Sekarang kerjasamanya dimulai lagi dengan KPK?
Dewi Sulaksminijati: Kami bentuk tim bersama, diawali oleh kerjasama Direktur Jenderal Pajak dan Pahala Nainggolan (Deputi Pencegahan KPK) yang diteken 9 Maret 2021. Pertemuan kami rutin seminggu-dua minggu sekali. Kami terus melakukan validasi dan sinkronisasi data apa yang ada di KPK dan DJP. Soal potensi pendapatan sampai Rp 40 triliun, informasi itu dari data tutupan sawit. Situasinya akan berbeda di realitas lapangan, satelit enggak bisa melihat. Kalau DJP melihat dari data mikro, individual, data yang disampaikan oleh wajib pajak kepada kami. Di situlah kami sudah melakukan pertukaran data, dan dalam proses sinkronisasi data. Dengan informasi ini, ada wajib pajak yang perlu jadi sorotan, itu akan jadi bagian kerjasama kami, untuk bisa menemukan, yang pas itu angkanya berapa kurang bayarnya.
Kantor Wilayah DJP Riau kabarnya telah mengajukan tiga perusahaan untuk diperiksa oleh pusat. Dua diantaranya bagian dari grup besar.

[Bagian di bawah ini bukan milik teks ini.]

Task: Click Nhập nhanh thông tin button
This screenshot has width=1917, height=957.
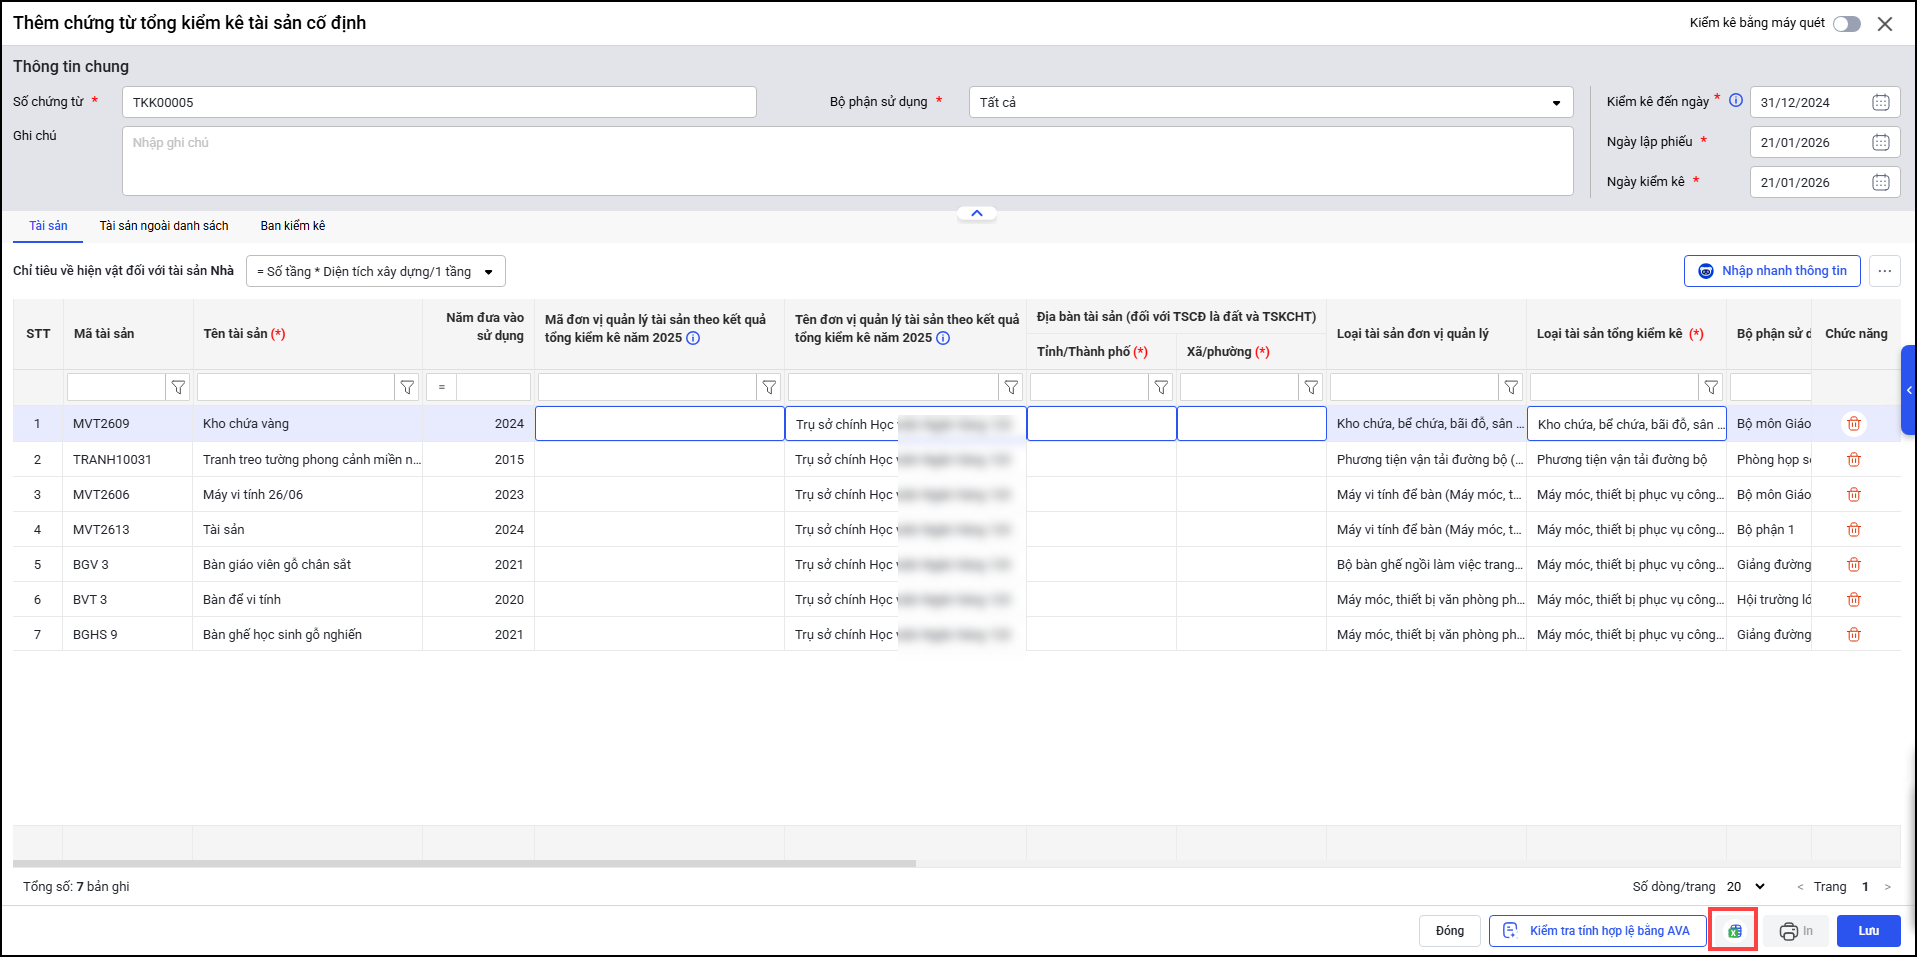Action: (x=1771, y=271)
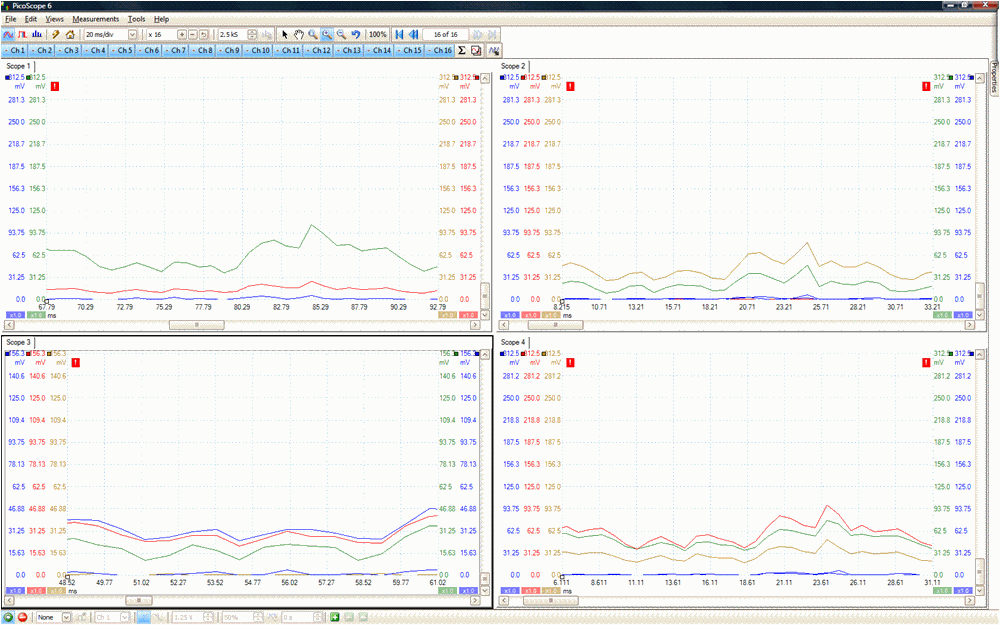The image size is (1000, 625).
Task: Open the Measurements menu
Action: [95, 19]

Dewi: Memang ada tiga WP yang dapat perhatian khusus, saat ini sedang penelitian lebih dalam. Kami belum bisa informasikan. Beberapa wajib pajak juga sudah jadi analisa kami. Saat ini kami fokus ke beberapa wajib pajak, cek acak.
Korsup KPK kan cukup panjang sejak 2016 sampai 2019, kenapa tidak ada penambahan penerimaan pajak sawit?
Ya karena perkebunan ini kan nilainya dari volume dikali dengan rupiah. Perlu kami lihat datanya. Korsup itu baru efektif kami turun itu sekitar 2018-2019. Lalu ada perjanjian kerjasama antara DJP dengan pemerintah daaerah. Tim lanjutannya 2021.